Basically it’s a zip file containing 2 files, the one that looks like a randomly generated hash is your secure certificate (let’s call it 6eba0aa5c1b8.crt for this article), while the one that starts with gd_bundle_ is your certificate chain file.

So it sounds like to get everything working as it should, we may need to bundle some of these together...

Monte Armstrong's picture

Hi again,

I used the grep suggestion above but I do not have cert.pem or cert.key in the /etc/ssl/private folder. I did find them in the /etc/ssl/certs folder and got this from cert.pem:

-----BEGIN RSA PRIVATE KEY-----

-----END RSA PRIVATE KEY-----

-----BEGIN CERTIFICATE-----

-----END CERTIFICATE-----

and this from cert.key:

-----BEGIN RSA PRIVATE KEY-----

-----END RSA PRIVATE KEY-----

So I am suspecting that I either have an older appliance with different defaults, or I am overlooking something entirely. I look forward to any insights. Thanks!

Jeremy Davis's picture

As of v14.0 we moved the default SSL cert location (to /etc/ssl/private) and locked down the permissions a bit more.

So the location you will want to put your certs will be different, but otherwise the theory should remain the same...

Also as I hinted above, then new v14.2 appliances (will) come with a confconsole plugin to allow you to get free SSL certs via Let's Encrypt and that takes care of everything for you! Have a look at the v14.2 announcement here. The first batch of new appliances should be live within the next day or 2. :)

Monte Armstrong's picture

Well, I was a bit hasty buying a 5 certificate bundle then. Since I was using a discount voucher I got 3 years too.  LOL.

Ok, the Let's Encrypt looks awesome. I am using the Wordpress appliance so I will happily wait for the new version. Means a lot of work to be done to switch over all my websites but it will be worth it in the end.

In the meantime, I may fart around with the cert.pem file and seeing if I can get the GoDaddy certs to work just because I have them. I will post any success I may have. 

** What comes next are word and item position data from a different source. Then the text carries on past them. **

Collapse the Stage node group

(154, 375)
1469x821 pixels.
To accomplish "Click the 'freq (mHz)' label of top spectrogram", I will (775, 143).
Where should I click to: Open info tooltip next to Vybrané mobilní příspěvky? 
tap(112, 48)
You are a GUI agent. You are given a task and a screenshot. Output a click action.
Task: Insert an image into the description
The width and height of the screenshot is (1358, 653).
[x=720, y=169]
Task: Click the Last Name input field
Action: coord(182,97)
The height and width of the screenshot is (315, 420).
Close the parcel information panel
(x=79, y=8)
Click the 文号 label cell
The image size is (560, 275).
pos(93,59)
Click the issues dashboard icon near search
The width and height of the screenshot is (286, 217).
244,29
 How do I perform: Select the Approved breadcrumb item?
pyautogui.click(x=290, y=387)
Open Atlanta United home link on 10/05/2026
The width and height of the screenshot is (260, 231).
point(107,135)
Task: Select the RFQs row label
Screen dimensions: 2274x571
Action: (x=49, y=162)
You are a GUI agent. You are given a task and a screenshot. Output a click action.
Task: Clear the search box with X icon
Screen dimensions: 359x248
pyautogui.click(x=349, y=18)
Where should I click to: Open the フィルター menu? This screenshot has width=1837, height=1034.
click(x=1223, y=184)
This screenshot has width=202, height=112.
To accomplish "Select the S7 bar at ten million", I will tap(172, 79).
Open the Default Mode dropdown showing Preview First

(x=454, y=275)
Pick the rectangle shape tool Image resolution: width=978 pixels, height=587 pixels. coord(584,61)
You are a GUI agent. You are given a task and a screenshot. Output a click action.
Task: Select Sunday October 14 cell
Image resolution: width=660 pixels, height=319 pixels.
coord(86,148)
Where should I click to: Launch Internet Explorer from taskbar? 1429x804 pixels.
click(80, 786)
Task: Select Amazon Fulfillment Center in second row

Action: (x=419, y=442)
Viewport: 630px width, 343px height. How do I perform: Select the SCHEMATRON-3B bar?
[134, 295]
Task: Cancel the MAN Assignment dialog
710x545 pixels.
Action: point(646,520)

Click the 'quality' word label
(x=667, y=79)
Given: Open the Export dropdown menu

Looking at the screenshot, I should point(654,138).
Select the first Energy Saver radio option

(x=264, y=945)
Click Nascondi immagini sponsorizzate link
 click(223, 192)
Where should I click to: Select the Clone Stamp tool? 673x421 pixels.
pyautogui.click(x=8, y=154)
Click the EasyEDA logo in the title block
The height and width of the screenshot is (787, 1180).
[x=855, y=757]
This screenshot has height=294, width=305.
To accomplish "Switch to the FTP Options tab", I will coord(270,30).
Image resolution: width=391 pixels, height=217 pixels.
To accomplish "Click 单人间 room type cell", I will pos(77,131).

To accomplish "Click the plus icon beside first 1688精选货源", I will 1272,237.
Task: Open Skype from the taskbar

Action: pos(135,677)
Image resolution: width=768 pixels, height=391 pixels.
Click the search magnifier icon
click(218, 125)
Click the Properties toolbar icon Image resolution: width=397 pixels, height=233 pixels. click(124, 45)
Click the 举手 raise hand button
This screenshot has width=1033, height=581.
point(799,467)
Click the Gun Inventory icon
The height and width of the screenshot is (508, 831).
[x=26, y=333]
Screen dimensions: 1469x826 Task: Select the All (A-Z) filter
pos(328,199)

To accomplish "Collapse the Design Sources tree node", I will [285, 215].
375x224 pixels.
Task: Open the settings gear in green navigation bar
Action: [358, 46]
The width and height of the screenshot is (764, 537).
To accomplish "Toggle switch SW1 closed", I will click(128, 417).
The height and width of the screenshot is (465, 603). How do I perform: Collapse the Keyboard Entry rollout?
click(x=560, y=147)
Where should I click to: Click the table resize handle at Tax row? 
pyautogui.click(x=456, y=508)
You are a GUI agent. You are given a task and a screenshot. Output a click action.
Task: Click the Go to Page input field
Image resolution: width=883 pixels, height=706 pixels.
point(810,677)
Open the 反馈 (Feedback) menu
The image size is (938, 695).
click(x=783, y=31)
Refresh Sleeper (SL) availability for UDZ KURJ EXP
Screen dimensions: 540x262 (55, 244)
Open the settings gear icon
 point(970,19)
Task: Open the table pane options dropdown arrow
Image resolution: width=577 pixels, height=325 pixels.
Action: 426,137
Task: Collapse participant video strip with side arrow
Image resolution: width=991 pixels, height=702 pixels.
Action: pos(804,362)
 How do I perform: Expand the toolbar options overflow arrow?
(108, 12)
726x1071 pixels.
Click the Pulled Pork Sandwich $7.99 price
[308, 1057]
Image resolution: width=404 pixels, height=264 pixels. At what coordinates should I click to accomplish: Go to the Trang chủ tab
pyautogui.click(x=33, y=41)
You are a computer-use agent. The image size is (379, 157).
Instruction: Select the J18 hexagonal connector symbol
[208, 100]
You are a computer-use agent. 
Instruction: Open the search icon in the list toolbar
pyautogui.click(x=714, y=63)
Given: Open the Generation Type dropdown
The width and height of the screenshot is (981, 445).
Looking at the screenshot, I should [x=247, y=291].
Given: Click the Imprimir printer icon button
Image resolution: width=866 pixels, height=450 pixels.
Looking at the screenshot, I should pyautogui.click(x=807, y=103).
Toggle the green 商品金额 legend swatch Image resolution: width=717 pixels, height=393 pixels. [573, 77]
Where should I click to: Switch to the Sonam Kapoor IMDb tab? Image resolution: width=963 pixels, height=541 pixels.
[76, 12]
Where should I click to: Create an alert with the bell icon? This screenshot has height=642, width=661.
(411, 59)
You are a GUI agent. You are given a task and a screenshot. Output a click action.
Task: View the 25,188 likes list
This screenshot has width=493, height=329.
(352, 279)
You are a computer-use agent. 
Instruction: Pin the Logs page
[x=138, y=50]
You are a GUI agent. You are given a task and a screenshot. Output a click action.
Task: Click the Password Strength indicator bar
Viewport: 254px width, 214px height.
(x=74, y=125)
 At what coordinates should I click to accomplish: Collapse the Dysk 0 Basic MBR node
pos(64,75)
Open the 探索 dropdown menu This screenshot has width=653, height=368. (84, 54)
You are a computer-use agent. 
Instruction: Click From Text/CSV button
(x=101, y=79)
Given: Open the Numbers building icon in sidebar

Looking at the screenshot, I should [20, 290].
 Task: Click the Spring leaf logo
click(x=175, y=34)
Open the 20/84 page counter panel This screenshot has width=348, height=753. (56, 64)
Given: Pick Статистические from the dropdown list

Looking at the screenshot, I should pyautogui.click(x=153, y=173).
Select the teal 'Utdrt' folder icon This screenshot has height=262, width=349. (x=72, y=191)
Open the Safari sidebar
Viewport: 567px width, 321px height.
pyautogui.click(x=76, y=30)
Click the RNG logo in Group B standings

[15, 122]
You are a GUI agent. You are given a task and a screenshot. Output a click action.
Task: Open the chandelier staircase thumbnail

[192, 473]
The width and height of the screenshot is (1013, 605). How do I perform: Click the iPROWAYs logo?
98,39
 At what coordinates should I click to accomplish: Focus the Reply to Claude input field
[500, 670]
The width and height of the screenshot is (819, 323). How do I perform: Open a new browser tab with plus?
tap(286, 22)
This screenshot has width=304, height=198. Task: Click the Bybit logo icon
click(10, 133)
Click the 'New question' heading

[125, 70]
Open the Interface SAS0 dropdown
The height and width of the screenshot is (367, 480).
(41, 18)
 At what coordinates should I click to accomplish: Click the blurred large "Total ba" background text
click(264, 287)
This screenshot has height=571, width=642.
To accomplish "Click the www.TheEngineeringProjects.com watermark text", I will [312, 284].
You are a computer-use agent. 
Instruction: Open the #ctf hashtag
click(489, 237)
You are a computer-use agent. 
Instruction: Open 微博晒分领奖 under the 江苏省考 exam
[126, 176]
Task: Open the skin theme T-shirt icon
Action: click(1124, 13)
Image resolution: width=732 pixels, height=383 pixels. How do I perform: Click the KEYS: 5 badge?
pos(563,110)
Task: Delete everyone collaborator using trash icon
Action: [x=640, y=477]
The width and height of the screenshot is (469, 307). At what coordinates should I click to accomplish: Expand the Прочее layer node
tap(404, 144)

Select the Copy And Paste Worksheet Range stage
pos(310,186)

Thanks again for all your amazing efforts. I manage 12+ very small Wordpress websites on turnkey wordpress appliances that are running in Proxmox. I would be happy to share any of my limited knowledge, or do some testing if it ever helps.

Jeremy Davis's picture

Anyway you'd like to contribute is warmly welcomed. We generally do a fair bit of internal testing but we always appreciate feedback, especially constructive criticism (so we can be better). So please feel free to share your knowledge and experience and let us know if/when you hit any bugs or things that "shouldn't be". Or if you have ideas on what we could do better, please share.

The new WordPress appliance should be available any day (I'll announce in a blog post when we're ready). So if you'd like to keep an eye out for that and test it out that's be great. Any general feedback and ideas can be posted as a comment on the (yet to be published) blog post, here in the forums, or specific bugs or feature requests can be posted on our Issue Tracker.